──────── Data to process ────────
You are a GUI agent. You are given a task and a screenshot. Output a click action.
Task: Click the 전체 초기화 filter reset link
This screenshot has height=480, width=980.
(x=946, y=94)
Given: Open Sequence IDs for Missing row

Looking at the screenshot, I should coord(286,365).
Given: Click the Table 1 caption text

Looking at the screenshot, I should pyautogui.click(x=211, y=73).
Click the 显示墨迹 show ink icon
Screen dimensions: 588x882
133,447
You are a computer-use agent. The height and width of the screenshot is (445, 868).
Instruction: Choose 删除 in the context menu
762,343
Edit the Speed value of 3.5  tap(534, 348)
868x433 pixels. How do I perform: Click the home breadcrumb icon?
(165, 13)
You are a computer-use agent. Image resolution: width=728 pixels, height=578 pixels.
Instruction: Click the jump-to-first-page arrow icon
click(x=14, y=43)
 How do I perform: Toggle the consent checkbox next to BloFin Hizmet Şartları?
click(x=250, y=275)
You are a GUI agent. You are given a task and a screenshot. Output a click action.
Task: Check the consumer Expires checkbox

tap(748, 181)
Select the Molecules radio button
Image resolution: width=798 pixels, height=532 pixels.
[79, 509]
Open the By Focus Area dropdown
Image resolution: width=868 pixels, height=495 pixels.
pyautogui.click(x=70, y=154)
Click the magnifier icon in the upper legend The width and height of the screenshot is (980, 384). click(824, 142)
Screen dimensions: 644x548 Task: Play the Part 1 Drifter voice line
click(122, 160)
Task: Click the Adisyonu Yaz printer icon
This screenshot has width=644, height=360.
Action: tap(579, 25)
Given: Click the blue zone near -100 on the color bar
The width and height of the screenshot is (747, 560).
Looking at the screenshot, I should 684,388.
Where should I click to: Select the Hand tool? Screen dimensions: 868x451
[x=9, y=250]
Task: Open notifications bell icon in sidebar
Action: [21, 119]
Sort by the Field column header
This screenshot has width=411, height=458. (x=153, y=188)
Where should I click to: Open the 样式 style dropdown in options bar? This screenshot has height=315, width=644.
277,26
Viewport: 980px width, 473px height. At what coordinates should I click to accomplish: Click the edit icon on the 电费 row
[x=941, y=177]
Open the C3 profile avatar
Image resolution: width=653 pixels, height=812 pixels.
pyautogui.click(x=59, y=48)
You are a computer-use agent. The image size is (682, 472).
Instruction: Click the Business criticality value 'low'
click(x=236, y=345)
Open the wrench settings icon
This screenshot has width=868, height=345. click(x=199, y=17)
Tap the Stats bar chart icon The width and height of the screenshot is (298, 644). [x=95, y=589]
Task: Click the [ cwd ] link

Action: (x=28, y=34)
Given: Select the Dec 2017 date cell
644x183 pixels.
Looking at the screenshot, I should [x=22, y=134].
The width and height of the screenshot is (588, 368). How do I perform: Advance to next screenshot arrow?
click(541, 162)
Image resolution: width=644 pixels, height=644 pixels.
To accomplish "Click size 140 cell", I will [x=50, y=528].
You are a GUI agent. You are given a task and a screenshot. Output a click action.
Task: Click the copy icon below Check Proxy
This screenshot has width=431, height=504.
────────
→ Directions for this task:
Check every line of the records, and copy the ones that hold the word "cell".

→ Your solution:
Given: Select the Dec 2017 date cell
To accomplish "Click size 140 cell", I will [x=50, y=528].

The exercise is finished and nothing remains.